A l’époque on avait un ordinateur pour trois codificatrices. Aujourd’hui on ne peut plus s’en passer. La planification hospitalière, par exemple, nous impose ses contraintes avec les postulations et le nombre de cas à respecter pour maintenir certaines activités, etc. Les logiciels nous aident beaucoup avec ça.

Est-ce que les outils dont vous disposez actuellement répondent à vos besoins ?

On a de bons outils, comme Business Object, Power BI, mais ils ont leurs limites. Notamment à cause des règles de codage qui évoluent tout le temps. Et surtout, ils manquent d’interopérabilité. On n’arrive pas à tout mettre en lien. Pour obtenir des résultats, je dois encore faire énormément de manipulations. Je rêve d’un outil qui permettrait de tout croiser, mais ce n’est pas le rôle d’un hôpital de développer ça.

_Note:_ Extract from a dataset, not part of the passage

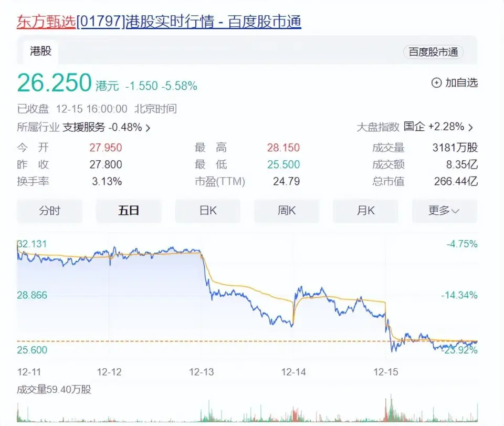The width and height of the screenshot is (504, 426).
Task: Expand the 国企 index chevron
Action: (x=470, y=127)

Et puis les contraintes budgétaires nous forcent à trouver des solutions innovantes.

Que pensez-vous de l’arrivée de l’intelligence artificielle dans le domaine du codage ?

Je suis ambivalente sur le sujet. Par moments, je suis très enthousiaste, je me dis que c’est une voie d’avenir, que ça peut simplifier, automatiser et rendre l’analyse plus exhaustive. La protection des données étant un sujet hautement important à prendre en compte, tout comme la question de l’alimentation en données de la machine, qui pourrait entraîner des biais. Il faut avancer par étapes. Je pense que les besoins des codificatrices des centres hospitaliers publics ne sont pas les mêmes que ceux d’une clinique spécialisée qui fait des prothèses en planifié. Mais j’espère que dans un avenir proche, l’IA va nous aider à dégrossir le travail d’analyse qui se fait en amont du codage. J’aime bien suivre l’évolution des différentes applications.

Canadienne d’origine, Caroline Farmer débute sa carrière au CHUV en 1999, avant de rejoindre le Valais où elle participe à la mise en place du codage médical, d’abord pour l’hôpital de Sion, puis pour l’ensemble du canton. En 2017, le canton décentralise l’activité de codage, elle quitte alors le codage opérationnel pour un rôle plus transversal de contrôle du codage pour les deux Centres hospitaliers romand et Haut-Valais.